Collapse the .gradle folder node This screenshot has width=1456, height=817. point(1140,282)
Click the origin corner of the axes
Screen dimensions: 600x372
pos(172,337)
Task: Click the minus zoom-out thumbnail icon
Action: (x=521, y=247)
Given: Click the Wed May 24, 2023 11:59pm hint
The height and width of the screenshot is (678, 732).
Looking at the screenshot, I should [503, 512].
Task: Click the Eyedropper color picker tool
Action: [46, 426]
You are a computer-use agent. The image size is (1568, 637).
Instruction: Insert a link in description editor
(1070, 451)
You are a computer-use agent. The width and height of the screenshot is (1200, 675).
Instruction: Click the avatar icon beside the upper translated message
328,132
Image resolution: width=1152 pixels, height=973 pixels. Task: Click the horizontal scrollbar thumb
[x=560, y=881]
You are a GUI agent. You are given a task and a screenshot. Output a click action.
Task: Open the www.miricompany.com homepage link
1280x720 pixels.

- [The problem]:
Copy all of the data exactly. Skip nothing.

- [Completed task]:
Collapse the .gradle folder node This screenshot has width=1456, height=817. point(1140,282)
Click the origin corner of the axes
Screen dimensions: 600x372
pos(172,337)
Task: Click the minus zoom-out thumbnail icon
Action: (x=521, y=247)
Given: Click the Wed May 24, 2023 11:59pm hint
The height and width of the screenshot is (678, 732).
Looking at the screenshot, I should [503, 512].
Task: Click the Eyedropper color picker tool
Action: [46, 426]
You are a computer-use agent. The image size is (1568, 637).
Instruction: Insert a link in description editor
(1070, 451)
You are a computer-use agent. The width and height of the screenshot is (1200, 675).
Instruction: Click the avatar icon beside the upper translated message
328,132
Image resolution: width=1152 pixels, height=973 pixels. Task: Click the horizontal scrollbar thumb
[x=560, y=881]
You are a GUI agent. You are given a task and a screenshot. Output a click action.
Task: Open the www.miricompany.com homepage link
1280x720 pixels.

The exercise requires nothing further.